E isso não significa que temos que ser “bonzinhos” em uma negociação ou que não podemos buscar alternativas e vantagens aos nossos clientes. Isso é permitido!

Ao contrário do que se possa pensar, se agirmos com transparência, boa fé e bom senso, conseguiremos criar razoabilidade nas negociações e estabelecer melhores posições, prerrogativas e benefícios aos nossos clientes porque estaremos embasados na lei, nos princípios gerais que regem o direito.

E, em estando nesta posição de correttezza (correção), geraremos maior segurança jurídica aos nossos clientes e, por consequência, agregaremos valor ao seu negócio. Nada teremos a temer quanto ao cumprimento do contrato (sob seu aspecto jurídico de formação), pois ele alcançará o seu destino maior: ser cumprido integralmente pelas partes!
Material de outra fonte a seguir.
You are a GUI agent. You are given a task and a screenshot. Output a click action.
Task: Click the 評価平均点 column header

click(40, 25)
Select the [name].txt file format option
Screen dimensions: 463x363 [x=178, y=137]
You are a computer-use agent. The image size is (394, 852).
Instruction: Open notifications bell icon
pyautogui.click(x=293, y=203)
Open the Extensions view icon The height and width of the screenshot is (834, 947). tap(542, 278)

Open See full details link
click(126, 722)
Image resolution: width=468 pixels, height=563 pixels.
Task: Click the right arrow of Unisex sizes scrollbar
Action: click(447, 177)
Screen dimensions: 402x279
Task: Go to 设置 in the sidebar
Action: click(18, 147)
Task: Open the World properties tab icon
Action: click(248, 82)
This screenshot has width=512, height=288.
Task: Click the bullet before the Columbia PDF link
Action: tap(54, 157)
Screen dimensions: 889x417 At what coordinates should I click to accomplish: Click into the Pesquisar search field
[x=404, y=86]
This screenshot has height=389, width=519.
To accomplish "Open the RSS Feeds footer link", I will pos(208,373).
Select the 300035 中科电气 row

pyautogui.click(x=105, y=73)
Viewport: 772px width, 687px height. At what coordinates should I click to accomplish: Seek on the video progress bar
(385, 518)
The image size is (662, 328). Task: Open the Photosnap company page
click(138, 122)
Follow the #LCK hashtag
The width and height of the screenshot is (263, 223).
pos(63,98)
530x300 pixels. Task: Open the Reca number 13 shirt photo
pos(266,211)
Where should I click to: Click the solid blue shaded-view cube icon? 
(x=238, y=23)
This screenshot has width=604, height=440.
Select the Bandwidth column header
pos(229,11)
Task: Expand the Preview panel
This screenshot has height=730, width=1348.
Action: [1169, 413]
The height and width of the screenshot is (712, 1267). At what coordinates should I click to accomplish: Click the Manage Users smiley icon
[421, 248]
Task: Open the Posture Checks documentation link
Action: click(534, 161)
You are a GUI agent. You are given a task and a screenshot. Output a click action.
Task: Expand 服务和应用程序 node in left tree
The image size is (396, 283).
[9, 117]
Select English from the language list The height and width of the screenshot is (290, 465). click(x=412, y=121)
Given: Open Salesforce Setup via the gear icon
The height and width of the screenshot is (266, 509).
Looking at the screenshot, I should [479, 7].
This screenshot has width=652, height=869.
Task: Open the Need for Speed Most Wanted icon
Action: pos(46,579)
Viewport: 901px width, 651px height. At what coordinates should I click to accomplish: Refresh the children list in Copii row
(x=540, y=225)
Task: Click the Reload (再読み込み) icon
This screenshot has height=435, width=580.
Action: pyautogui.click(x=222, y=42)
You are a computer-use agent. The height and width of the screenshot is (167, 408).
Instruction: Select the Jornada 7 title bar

Importante agir dessa forma, inclusive, no momento de fatos e acontecimentos imprevisíveis, inesperados. Entendendo que esses fatos podem atingir uma das partes ou ambas as partes, como no caso de uma pandemia. E, quando e “se” esses acontecimentos ocorrerem, buscar o equilíbrio contratual para que o resultado seja alcançado, para que a intenção das partes no momento da contratação seja mantida e, portanto, para que o contrato tenha a função socioeconômica cumprida ao ter seu objeto, escopo e objetivo entregue, alcançado!

Em palavras simples: agindo, as partes, com o sincero desejo de que tudo dê certo!

Daniela A. Pozzetti é advogada do time de Contratos e Societário da TMB Advogados.